Photo: Flickr Vertigogen
In an effort to increase transparency about the size and liabilities of the country’s troubled public pension funds, the Government Accounting Standards Board has proposed a new set of rules to fix unsound pension bookkeeping.In a report released today, the board — which sets accounting rules for state and local governments — said it has approved “significant improvements” in how governments report and calculate unfunded pension liabilities.
The most significant — and controversial — proposal would change the formula pension funds use to determine the value of their pensions. Investors and pension experts have recently raised concerns that unrealistic expectations for investment returns have masked the true size of many unfunded public pension obligations.

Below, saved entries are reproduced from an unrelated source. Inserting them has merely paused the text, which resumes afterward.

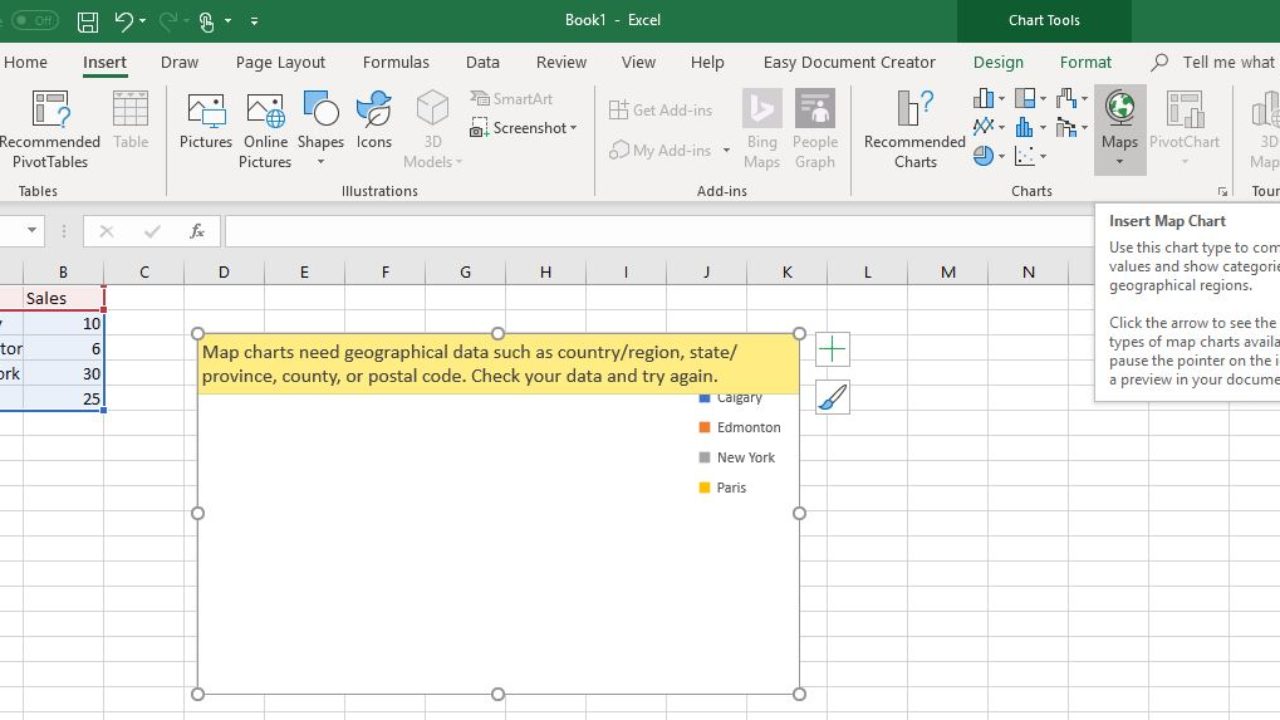Screen dimensions: 1280x720
Task: Open Chart Elements with the plus button
Action: pos(832,349)
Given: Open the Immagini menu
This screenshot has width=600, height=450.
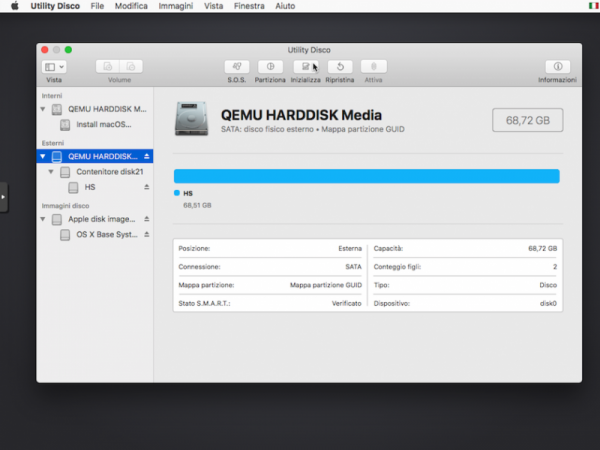Looking at the screenshot, I should coord(175,6).
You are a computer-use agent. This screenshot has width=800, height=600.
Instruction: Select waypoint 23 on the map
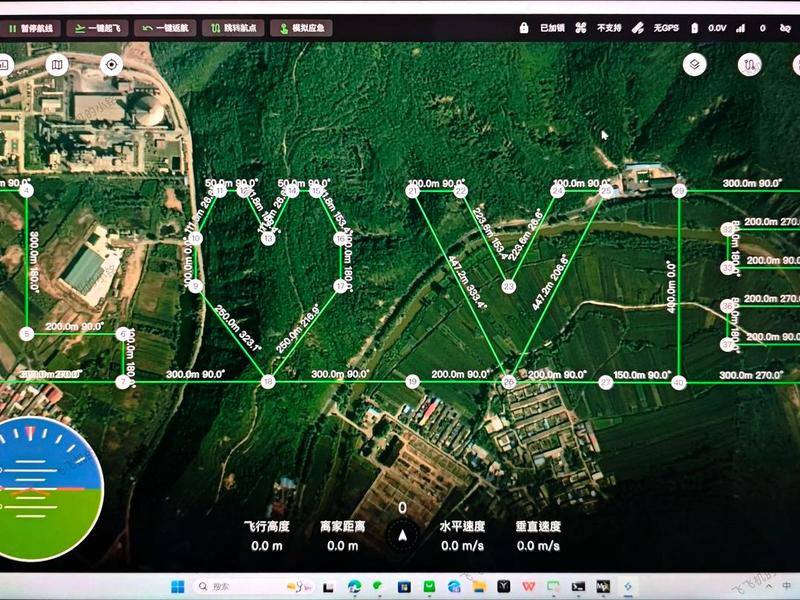(508, 287)
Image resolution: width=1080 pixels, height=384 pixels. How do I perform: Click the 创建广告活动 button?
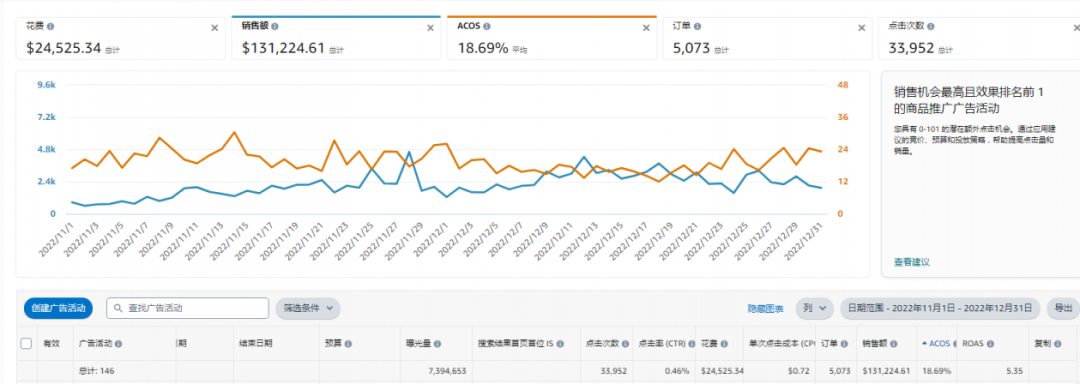point(59,308)
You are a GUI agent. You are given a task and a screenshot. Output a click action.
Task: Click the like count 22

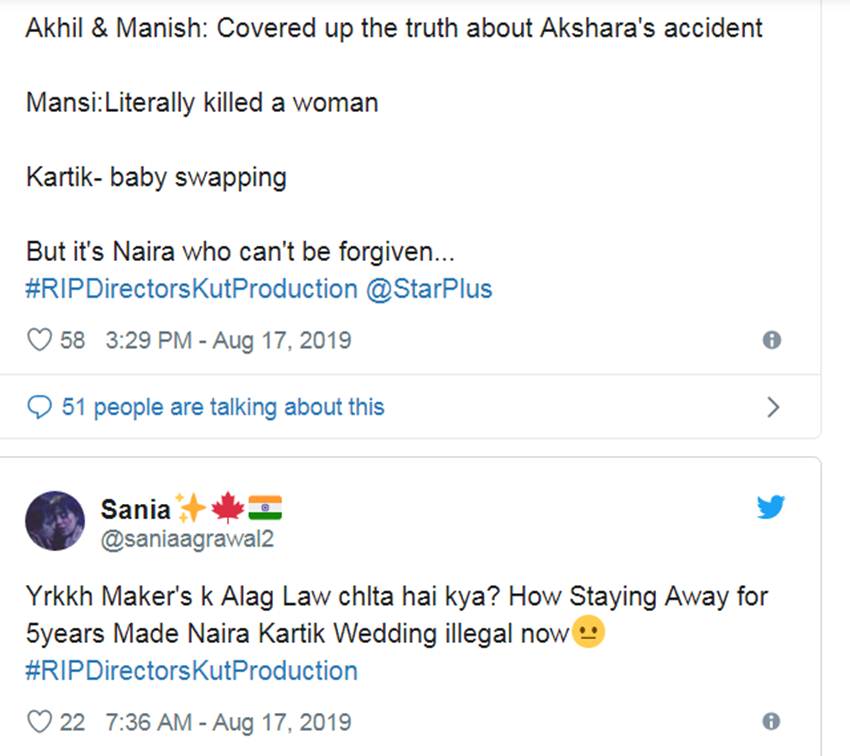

The new GASB rules would require public pension plans to use a discount rate based on how many years the pension funds assets are projected to last. Adequately funded pension plans will be able to continue using their expected rate of return, while governments who have not set aside money to cover their long-term liabilities would be required to use a low-risk rate based on tax-exempt muni bond yields.
Mary Williams Walsh of the NYT reports:
This method might not satisfy critics, [GASB Chair Robert] Attmore acknowledged, but it would shine a bright light on the public plans at greatest risk of running out of money, or those whose burdens would crowd out required government services. If adopted, the new rules would give governments an adjustment period, rather than demanding big, controversial changes overnight.
Here are some other highlights from the GASB proposal:
- Governments would be required to report pension liabilities on their balance sheets. (Liabilities are now reported in documents attached to financial statements, according to the WSJ.)
- The new rules ban accounting techniques that some states and cities use to make it look like pension cuts for future workers already produce savings. The NYT reports that this would affect state pension funds in Illinois, Rhode Island, Ohio, Texas and Arkansas.
- Municipalities that participate in state-run pension systems would be required to report their share of the systems’ total obligations. Not all local governments currently do this, which makes it impossible to figure out who owes what to the pension fund.
The GASB is offering a public comment period on the proposed changes until Sept. 30. Final rules are expected to be released by July 2012 and go into effect in 2013.